* Estratto della pagina *
Sui luoghi interessati dalla esecuzione di un reato (ad esempio, fuoriuscita volontaria o colposa di idrocarburi o comunque di sostanze inquinanti per l'habitat marino in prossimità della costa) possono essere rinvenute tracce utili al suo accertamento e alla scoperta dei suoi autori. Compito essenziale della Polizia Giudiziaria (art. 348 commi 1 e 2 c.p.p.) è perciò quello di curare che le tracce le cose pertinenti al reato siano conservate e che lo stato dei luoghi non venga mutato prima dell’intervento del Pubblico Ministero.
A tal fine la Polizia Giudiziaria compie anzitutto un’attività che può denominarsi “attività generica di conservazione". Se il Pubblico Ministero non può intervenire tempestivamente e vi è il pericolo (=timore) che le tracce di reato si disperdano o si alterino (ad esempio, c'è il pericolo che la macchia oleosa si possa espandere diluendosi con l'acqua di mare), può procedere di propria iniziativa anche al compimento di “accertamenti urgenti” e cioè di atti che danno il quadro minuzioso e completo dello stato dei luoghi e che agevolano la ricostruzione della dinamica del reato oltre che, molto spesso, la stessa identificazione dei suoi autori.
Allo scopo di stabilire, quindi, la natura e la concentrazione degli "agenti inquinanti" presenti in un sversamento occorre prelevare dei campioni dallo scarico o dallo specchio acqueo inquinato per sottoporli ad analisi.
Il "campionamento" è l’operazione che si esegue per ottenere un’aliquota dello scarico o dello specchio acqueo sotto indagine che rappresenti, con la maggiore corrispondenza possibile, le sue caratteristiche chimiche, fisiche e batteriologiche. E’ evidente che tutta l’attenzione e la cura poste nell’ effettuare le analisi sono vane se il campione inviato al laboratorio non è testimone attendibile.
Mentre non si incontrano difficoltà per il prelievo di campioni da scarichi o da corpi idrici in cui gli agenti inquinanti si trovano in soluzione o allo stato di dispersione omogenea, il campionamento di specchi marini inquinati da prodotti petroliferi diventa un’operazione tecnicamente difficile.
Il sistema acqua olio è per sua natura eterogeneo e di composizione incerta e variabile per il moto ondoso e per le correnti; inoltre, non è facile prelevare un campione rappresentativo a livello della superficie del mare. Proprio per questi motivi per effettuare un campionamento di uno spandimento oleoso si deve fare affidamento sulla capacità e sulla esperienza del personale incaricato ad eseguirlo.

* Compiti da svolgere *
A – Nel testo sul campionamento degli inquinamenti marini da idrocarburi, su che cosa si deve fare affidamento per campionare uno spandimento oleoso?
B – Prosegui il testo sul campionamento degli inquinamenti marini da idrocarburi a partire dall'ultima frase riportata.

* Estratti dei record *
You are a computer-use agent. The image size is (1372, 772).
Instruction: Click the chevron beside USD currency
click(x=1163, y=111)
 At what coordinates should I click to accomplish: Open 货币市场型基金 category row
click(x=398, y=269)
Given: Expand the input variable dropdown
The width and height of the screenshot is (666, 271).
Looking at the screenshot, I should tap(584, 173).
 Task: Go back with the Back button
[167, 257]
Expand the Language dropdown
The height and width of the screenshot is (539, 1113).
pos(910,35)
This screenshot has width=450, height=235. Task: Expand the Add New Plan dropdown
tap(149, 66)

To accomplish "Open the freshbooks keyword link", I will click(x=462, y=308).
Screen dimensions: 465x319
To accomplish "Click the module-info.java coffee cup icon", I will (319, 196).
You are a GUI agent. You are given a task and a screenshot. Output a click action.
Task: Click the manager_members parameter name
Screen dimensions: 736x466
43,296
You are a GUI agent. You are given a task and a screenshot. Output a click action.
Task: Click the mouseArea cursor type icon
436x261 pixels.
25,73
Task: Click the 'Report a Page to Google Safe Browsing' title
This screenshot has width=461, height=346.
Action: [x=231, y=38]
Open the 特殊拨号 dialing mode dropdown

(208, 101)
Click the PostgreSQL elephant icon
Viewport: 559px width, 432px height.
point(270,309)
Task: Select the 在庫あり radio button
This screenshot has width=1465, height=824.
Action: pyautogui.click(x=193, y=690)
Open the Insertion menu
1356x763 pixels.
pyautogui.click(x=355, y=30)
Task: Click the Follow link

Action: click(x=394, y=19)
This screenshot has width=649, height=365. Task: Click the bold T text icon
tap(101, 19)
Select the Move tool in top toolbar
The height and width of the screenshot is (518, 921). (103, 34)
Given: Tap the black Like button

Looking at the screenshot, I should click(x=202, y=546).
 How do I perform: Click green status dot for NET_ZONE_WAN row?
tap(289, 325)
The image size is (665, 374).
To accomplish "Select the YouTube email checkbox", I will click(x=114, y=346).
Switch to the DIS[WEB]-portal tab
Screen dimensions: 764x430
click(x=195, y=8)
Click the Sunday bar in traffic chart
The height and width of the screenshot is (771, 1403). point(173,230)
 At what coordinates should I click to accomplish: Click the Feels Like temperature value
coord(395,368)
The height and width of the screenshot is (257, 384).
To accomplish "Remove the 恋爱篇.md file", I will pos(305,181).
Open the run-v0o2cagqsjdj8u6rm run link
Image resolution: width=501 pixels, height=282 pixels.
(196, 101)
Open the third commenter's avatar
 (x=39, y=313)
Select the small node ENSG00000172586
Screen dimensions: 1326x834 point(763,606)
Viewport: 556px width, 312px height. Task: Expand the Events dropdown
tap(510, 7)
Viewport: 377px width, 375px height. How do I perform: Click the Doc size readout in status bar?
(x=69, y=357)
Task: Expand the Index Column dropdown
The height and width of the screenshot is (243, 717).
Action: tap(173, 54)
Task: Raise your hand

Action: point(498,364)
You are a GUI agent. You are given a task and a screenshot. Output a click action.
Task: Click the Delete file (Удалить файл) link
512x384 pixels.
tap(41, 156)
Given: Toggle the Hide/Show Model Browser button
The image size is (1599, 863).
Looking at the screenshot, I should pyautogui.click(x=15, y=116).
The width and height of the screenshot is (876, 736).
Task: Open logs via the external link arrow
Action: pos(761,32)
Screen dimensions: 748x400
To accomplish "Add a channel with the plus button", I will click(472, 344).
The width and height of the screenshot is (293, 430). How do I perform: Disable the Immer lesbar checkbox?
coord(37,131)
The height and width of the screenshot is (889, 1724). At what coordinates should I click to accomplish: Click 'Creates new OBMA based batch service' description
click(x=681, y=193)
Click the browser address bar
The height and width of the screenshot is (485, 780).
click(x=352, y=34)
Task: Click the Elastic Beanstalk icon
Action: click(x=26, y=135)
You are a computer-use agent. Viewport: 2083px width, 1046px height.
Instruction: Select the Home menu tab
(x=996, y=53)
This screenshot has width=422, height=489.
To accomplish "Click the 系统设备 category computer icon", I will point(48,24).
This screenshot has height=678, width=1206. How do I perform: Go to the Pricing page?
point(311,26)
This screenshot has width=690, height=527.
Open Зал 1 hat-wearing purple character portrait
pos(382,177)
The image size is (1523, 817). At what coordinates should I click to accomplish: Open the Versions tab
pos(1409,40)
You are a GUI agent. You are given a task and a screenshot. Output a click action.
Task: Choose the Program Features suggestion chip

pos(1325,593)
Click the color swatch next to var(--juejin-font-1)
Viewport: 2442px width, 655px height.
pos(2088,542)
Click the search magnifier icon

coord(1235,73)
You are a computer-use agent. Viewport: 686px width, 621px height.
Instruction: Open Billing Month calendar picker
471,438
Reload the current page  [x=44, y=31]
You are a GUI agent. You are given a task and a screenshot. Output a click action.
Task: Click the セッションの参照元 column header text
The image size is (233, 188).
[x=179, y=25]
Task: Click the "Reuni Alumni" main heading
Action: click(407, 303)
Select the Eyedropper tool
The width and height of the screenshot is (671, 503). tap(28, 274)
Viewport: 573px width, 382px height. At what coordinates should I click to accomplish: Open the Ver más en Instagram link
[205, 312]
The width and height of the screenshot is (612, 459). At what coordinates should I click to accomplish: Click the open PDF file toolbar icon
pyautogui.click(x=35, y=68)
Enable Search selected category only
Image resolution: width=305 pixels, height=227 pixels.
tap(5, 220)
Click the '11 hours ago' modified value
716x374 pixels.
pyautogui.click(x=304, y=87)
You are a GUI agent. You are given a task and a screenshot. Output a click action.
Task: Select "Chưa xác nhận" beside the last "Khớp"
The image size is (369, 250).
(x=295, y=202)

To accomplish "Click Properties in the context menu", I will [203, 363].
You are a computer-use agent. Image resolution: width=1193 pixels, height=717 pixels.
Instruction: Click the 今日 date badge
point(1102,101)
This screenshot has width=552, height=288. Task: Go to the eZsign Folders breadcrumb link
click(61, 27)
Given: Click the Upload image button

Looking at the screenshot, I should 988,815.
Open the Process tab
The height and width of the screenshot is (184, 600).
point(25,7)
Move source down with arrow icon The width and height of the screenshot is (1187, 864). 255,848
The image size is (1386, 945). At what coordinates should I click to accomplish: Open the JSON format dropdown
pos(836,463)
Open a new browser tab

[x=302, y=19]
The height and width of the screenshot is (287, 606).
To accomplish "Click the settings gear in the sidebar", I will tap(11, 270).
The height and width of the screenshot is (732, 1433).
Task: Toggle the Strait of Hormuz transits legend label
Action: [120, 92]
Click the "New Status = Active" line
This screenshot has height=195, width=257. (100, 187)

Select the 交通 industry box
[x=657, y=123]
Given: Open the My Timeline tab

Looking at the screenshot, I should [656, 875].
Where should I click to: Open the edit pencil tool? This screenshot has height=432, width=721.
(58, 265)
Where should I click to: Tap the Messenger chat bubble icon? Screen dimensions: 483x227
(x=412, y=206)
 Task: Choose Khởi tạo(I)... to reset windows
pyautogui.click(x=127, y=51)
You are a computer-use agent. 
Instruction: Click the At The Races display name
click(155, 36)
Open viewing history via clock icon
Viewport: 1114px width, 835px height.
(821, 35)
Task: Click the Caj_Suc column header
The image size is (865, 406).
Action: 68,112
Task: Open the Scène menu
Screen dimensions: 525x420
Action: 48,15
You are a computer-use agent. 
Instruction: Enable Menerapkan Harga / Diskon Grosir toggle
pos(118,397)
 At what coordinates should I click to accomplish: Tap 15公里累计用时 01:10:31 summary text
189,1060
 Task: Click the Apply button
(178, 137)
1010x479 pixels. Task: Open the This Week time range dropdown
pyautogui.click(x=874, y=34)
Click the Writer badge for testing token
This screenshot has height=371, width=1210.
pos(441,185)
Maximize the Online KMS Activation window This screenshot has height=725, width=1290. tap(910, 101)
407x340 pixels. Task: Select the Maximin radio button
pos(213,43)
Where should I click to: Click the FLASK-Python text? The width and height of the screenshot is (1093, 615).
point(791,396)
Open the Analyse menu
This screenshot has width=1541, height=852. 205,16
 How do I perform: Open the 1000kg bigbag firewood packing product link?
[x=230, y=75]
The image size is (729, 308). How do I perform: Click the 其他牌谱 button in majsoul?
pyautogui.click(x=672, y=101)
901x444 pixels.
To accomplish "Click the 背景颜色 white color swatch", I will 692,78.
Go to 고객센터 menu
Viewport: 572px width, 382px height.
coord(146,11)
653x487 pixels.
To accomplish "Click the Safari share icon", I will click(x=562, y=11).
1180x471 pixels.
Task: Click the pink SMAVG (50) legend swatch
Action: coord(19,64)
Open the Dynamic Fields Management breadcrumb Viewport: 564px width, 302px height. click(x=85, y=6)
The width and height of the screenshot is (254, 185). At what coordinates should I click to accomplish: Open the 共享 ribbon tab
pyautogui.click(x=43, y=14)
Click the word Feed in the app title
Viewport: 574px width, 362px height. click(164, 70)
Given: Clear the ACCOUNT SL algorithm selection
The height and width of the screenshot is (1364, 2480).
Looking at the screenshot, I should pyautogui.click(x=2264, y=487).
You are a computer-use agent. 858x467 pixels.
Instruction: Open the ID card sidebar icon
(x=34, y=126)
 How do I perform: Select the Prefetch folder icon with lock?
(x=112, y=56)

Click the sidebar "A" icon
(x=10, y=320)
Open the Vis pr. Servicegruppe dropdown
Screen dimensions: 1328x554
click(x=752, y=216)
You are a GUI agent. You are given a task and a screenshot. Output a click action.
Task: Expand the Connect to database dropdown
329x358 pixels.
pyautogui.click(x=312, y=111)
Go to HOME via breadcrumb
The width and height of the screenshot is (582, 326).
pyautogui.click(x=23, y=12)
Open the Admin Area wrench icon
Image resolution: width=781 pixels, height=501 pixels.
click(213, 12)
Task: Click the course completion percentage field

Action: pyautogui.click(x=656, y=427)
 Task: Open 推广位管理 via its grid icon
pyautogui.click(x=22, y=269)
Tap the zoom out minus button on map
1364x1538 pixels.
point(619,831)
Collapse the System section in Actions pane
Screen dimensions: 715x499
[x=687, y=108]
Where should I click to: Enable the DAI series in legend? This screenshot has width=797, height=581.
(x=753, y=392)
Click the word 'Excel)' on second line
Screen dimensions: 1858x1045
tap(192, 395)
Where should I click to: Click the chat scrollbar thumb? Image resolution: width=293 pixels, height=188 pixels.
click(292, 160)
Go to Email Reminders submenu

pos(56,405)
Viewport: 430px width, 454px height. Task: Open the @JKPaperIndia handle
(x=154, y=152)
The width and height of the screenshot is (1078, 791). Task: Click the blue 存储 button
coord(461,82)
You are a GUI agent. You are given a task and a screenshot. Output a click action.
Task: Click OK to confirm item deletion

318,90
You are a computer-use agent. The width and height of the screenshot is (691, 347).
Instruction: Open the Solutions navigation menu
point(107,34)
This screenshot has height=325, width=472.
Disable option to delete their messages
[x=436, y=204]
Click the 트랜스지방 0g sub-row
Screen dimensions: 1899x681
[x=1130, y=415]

* Risposte ai compiti *
A – Sulla capacità e sull'esperienza del personale incaricato di eseguirlo.

B –
Nell’effettuazione del repertamento di sostanze inquinanti dei corpi idrici la Polizia Giudiziaria (U.P.G ed A.P.G.) deve assolutamente rispettare le procedure operative dettate dal D.P.R. 8 giugno 1982, n.470[1], a pena di nullità di tutti gli atti compiuti.
Tutte le operazioni compiute saranno descritte in un “Verbale di campionamento” che dovrà essere controfirmato dalle persone che vi hanno partecipato.
Sonda multiparametrica utilizzata per la misurazione dei parametri chimico-fisici. L’acquisizione dei dati viene fatta in continuo lungo la colonna d’acqua per mezzo di appositi sensori per la misura della Conducibilità, Temperatura, Pressione, pH, Ossigeno disciolto e Clorofilla “a”. (Foto: Struttura Oceanografica Daphne - Arpa Emilia Romagna)
[1] Pubblicato sulla G.U. 26.7.1983, n.203 in attuazione della direttiva CEE n.76/160 relativa alla qualità delle acque di balneazione (acque correnti o di lago e le acque marine nelle quali la balneazione è espressamente autorizzata ovvero vietata. Il decreto non si applica, alle acque destinate ad usi terapeutici ed a quella di piscina.
Nell’attività di polizia giudiziaria, il prelievo assume o potrebbe assumere un non trascurabile valore sotto il profilo della rilevanza probatoria; e tale concetto vale tanto per il campo degli illeciti amministrativi, quanto per quello dei reati.
Nel primo, infatti, l’art. 13 (atti di accertamento) della Legge 689/81, stabilisce che gli Organi addetti al controllo delle disposizioni per la cui violazione è prevista la sanzione amministrativa del pagamento di una somma di denaro, per l’accertamento delle violazioni di rispettiva competenza (nel nostro caso Legge 979/82 (come modificata dal D.lgs. 202/07), D.lgs 152/06, ecc), possono assumere informazioni e procedere ad ispezioni di cose e luoghi diversi dalla privata dimora, a rilievi segnaletici, descrittivi e fotografici e ad ogni altra operazione tecnica.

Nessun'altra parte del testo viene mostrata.